Face of the day: Milo Machado-Graner in Goodbye Cruel World (Critics Week)
He was left as a clairvoyant child despite his partial blindness in Anatomy of a fall by Justine Triet (2023) We find him chased in the middle of the night in Goodbye Cruel World by Félix de Givry at the end of Critics’ Week. He was also a voice in the animated film Carmen the Mockingbird by Sébastien Laudenbach presented at the Quinzaine des filmmakers. Since the great Fall – palmed, Caesarized and Oscar-winning – Milo, 17 years old, has played small roles until Cruel world which rests largely on his frail shoulders. There is a sort of ghost, a high school student victim of harassment who botches his suicide and decides to live hidden on the edge of his own world. In his hideout, the teenager watches the others moving around and he, petrified, wonders how he could be reborn. A beautiful romantic film in which Milo bears all his lost innocence on his sweet face.

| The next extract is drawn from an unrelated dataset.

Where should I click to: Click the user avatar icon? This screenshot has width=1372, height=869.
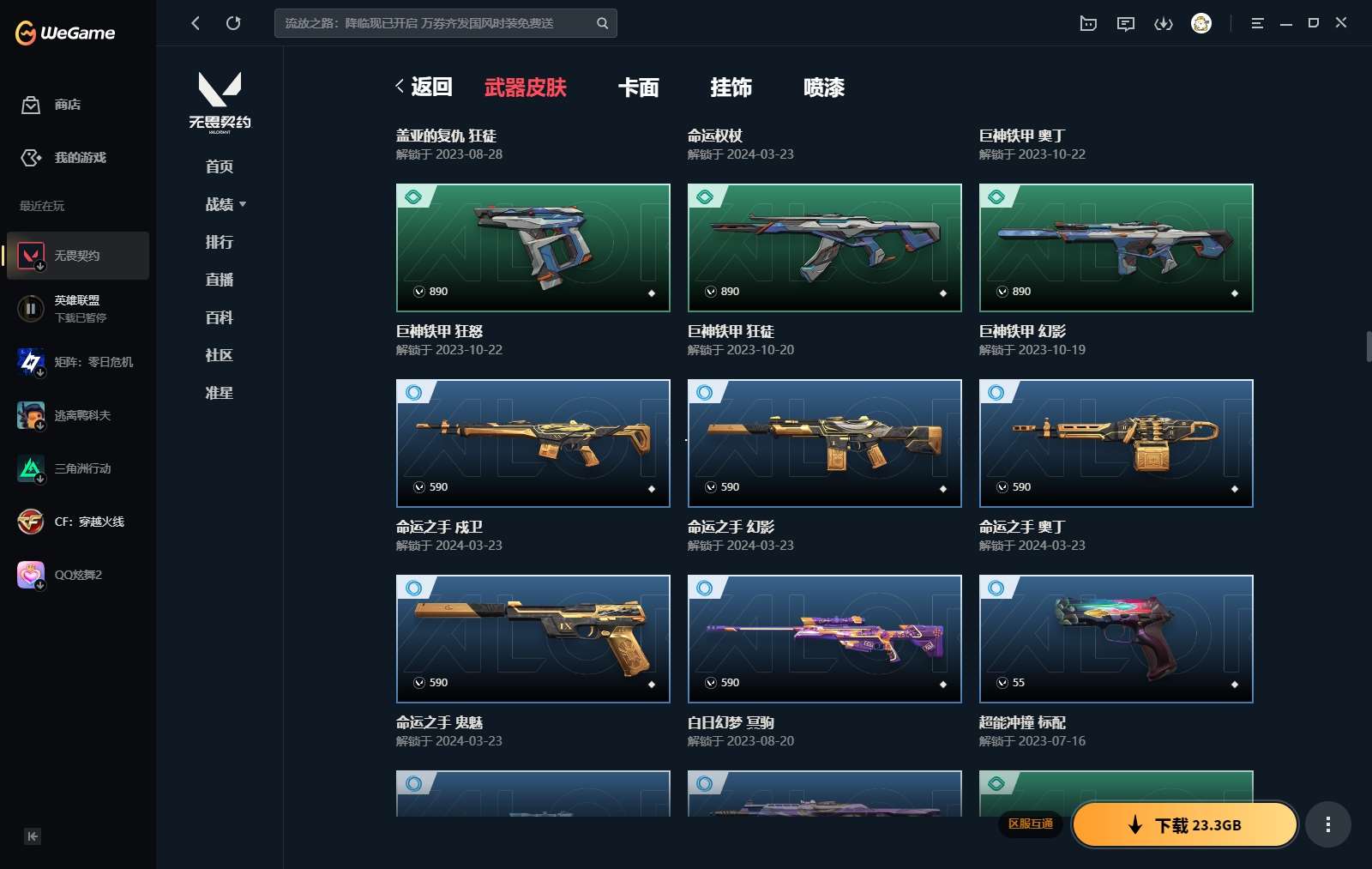pyautogui.click(x=1201, y=23)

THE Black Mirror of the day: The End of It by Maria Martínez Bayona (Cannes Première)
At the end of the festival, it’s always nice to have a little sci-fi film to sink your teeth into, just to take your mind off things. This year it is The End of Itfirst film by Catalan Maria Martínez Bayona, presented in the Cannes Première section. The story takes place in a near future where aging no longer exists thanks to revolutionary technology. Death has become optional and yet Claire (Rebecca Hall), a former provocative car-row artist, is approaching 250 and is simply tired of living. Could his death be the opportunity to produce a final work?
The End of It is a little film that feels like a deluxe episode of Black Mirror and pours into philosophy for dummies (without death on the horizon, is life worth living? You have two hours), but which stands up thanks to some staging ideas and the solid interpretation of Rebecca Hall, already great in The Man I Love in competition. Rebecca, if you read us, and we have no doubt: we are always happy to see you on screen.

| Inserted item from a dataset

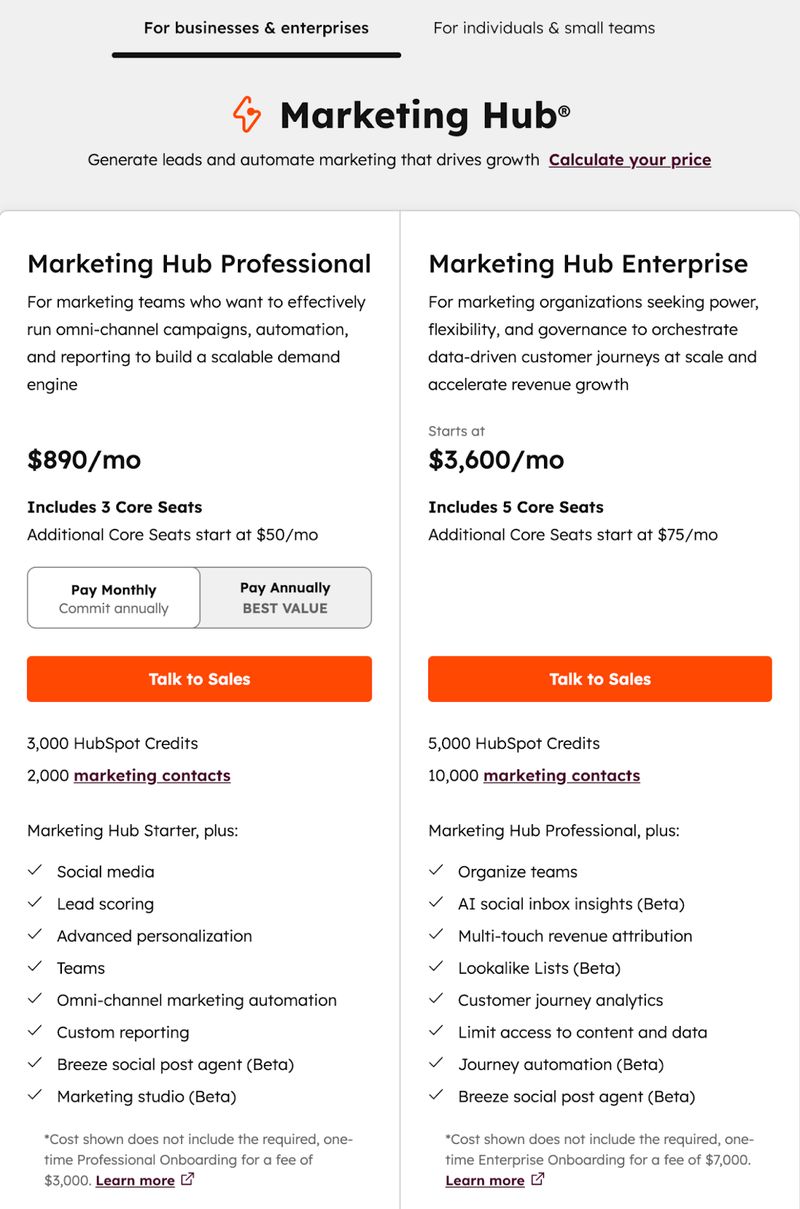Click the Marketing Hub Professional heading
This screenshot has width=800, height=1209.
(199, 263)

Today’s post-credits scene: Thanks for coming by Alain Cavalier (Fortnight of filmmakers)
At the end of Alain Cavalier’s latest film – which would also be his final according to the 94-year-old – one of his collaborators concocted a surprise mini-film shot during the festival. A sort of almost live diary which also serves as a postscript to celebrate the mischievous Cavalier, absent to present his opus at the Quinzaine des filmmakers. An absence that we hope is completely Godardian for the one who calls himself a “filmer”.
It’s been more than twenty years since the filmmaker of Therese abandoned the heaviness of classic filming to make a pocket cinema. Armed with his small camera, he fixes details, enjoys his own reflection, looks at those around him, documents his life as a free artist, comments on what he sees with the precision of a nomadic philosopher. Thanks for coming, the title is magnificent for a goodbye. This post-credits mini-film gave the sensation that even absent, Cavalier was there.
Today Cannes
All the competitions are over, most of the festival-goers have left. But Cannes 2026 is not quite finished. In a few hours the closing ceremony will take place at the Palais des Festivals (to be followed from 8:15 p.m. live on France 2), and we will discover the winners concocted by the jury chaired by Park Chan-wook. Final film in the program, the restored version of My Uncle by Jacques Tati (Special Jury Prize in 1958) will be broadcast this Saturday evening at the Cinéma de la plage.